C’è da considerare, poi, il fatto che il flusso termico opposto, cioè quello proveniente dall’alto diretto verso il basso, provocato proprio dalla capacità atmosferica di trattenere calore, riflettendo parte della radiazione emessa dal basso, è aumentato sopra il Polo in maniera proporzionale al flusso emesso dal giaccio e niente di più.

Va inoltre detto che, date le discrepanze con i rilevamenti satellitari e data l’assenza di un sistema esteso, a tutta la superficie oceanica e terrestre, di rilevamenti sul flusso termico riflesso verso il basso dall’atmosfera per effetto serra, tale teoria non ha ancora trovato un riscontro sperimentale, ma continua ad appoggiarsi a dei modelli matematici che, per quanto complessi, restano delle ricostruzioni virtuali ed piuttosto approssimative di una ipotetica realtà atmosferica.

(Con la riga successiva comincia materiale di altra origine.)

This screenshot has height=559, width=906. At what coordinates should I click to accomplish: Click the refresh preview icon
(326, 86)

Il secondo candidato potrebbe essere individuato nelle temperature delle correnti oceaniche artiche, ma i dati a disposizione ci dicono che non ci sono sensibili variazioni termiche nell’Oceano Artico, anche se si notano variazioni nel moto delle correnti artiche stesse.

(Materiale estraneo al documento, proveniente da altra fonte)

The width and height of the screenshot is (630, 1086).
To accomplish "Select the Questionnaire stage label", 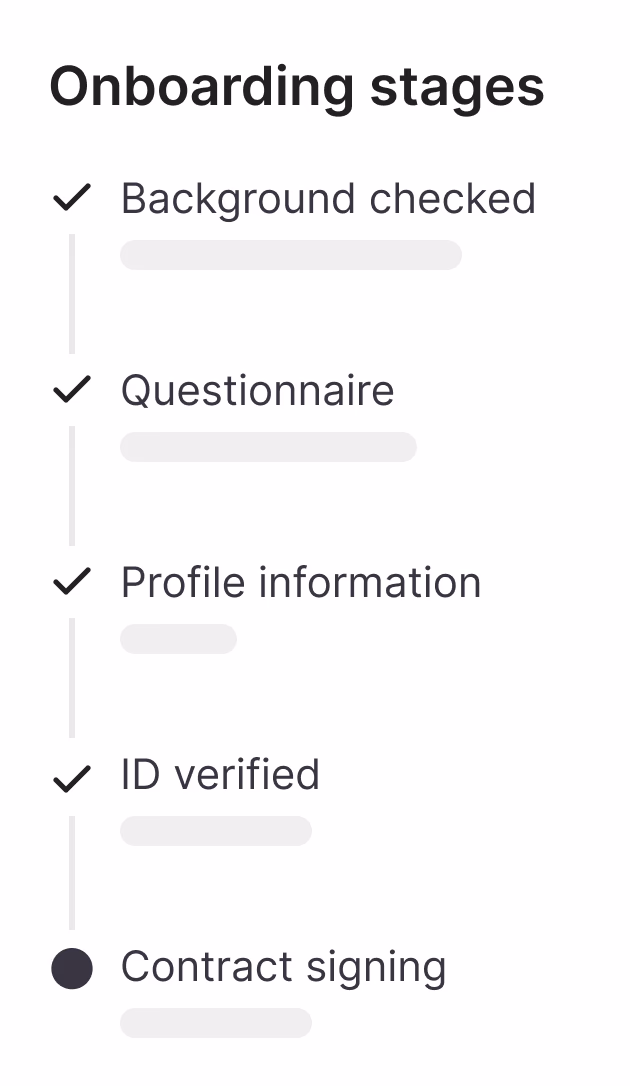I will click(257, 390).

Il terzo candidato sarebbe la circolazione atmosferica.

Infatti, mettendo insieme i cambiamenti registrati negli ultimi decenni in diversi parametri, si è arrivati a costruire l’ipotesi secondo cui il vero responsabile dei cambiamenti sopra citati (diminuzione dello spessore dei ghiacci, aumento termico atmosferico al suolo e aumento di flusso termico-radiativo criosfera-atmosfera-spazio) potrebbe essere la variazione della circolazione atmosferica nel nostro emisfero ed in particolare nella zona artica.

Infatti c’è una singolare coincidenza dell’andamento temporale di questi importanti parametri.

E’ stata rilevata una graduale diminuzione (media annua) di pressione atmosferica con una corrispondente variazione nella normale oscillazione atmosferica artica (AO). Contemporaneamente si è avuta la progressiva diminuzione dello spessore dei ghiacci ed un aumento di flusso termico mare-ghiacci-atmosfera-spazio, e quindi l’aumento termico atmosferico prossimo al suolo.

Le attenzioni del gruppo di scienziati che tentano di spiegare questo fenomeno, mettendo in relazione questi cambiamenti, si stanno concentrando sullo studio del progressivo cambiamento di circolazione atmosferica, che avrebbe prodotto l’assottigliamento dei ghiacci artici marini (dal 10 al 14% nell’ultimo secolo, ed in particolare nell’ultimo ventennio), tramite una riduzione di precipitazioni nella stagione invernale (solitamente già scarse nella zona artica) ma soprattutto con un cambiamento delle correnti atmosferiche nella circolazione dei ghiacci stessi sotto la spinta di correnti marine.

In pratica, se la ricerca andrà a buon fine confermando la tesi e i dati finora raccolti, si potrebbe dire che l’aumento termico atmosferico, almeno in gran parte, potrebbe spiegarsi con una variazione della circolazione atmosferica della parte più settentrionale dell’emisfero, che indurrebbe, indirettamente, un maggior trasferimento di calore dall’Oceano Artico (sotto la banchisa) all’atmosfera stessa.

Questa teoria troverebbe anche la risposta ad uno dei dati che ha messo maggiormente in crisi la “teoria dell’effetto serra”, ovvero il fatto che le medie termiche dell’emisfero australe, che oltre ad avere una circolazione atmosferica praticamente disgiunta dalla nostra, è anche caratterizzato da una zona artica situata quasi completamente su una zolla continentale (terraferma), non hanno registrato le sensibili variazioni del nostro emisfero.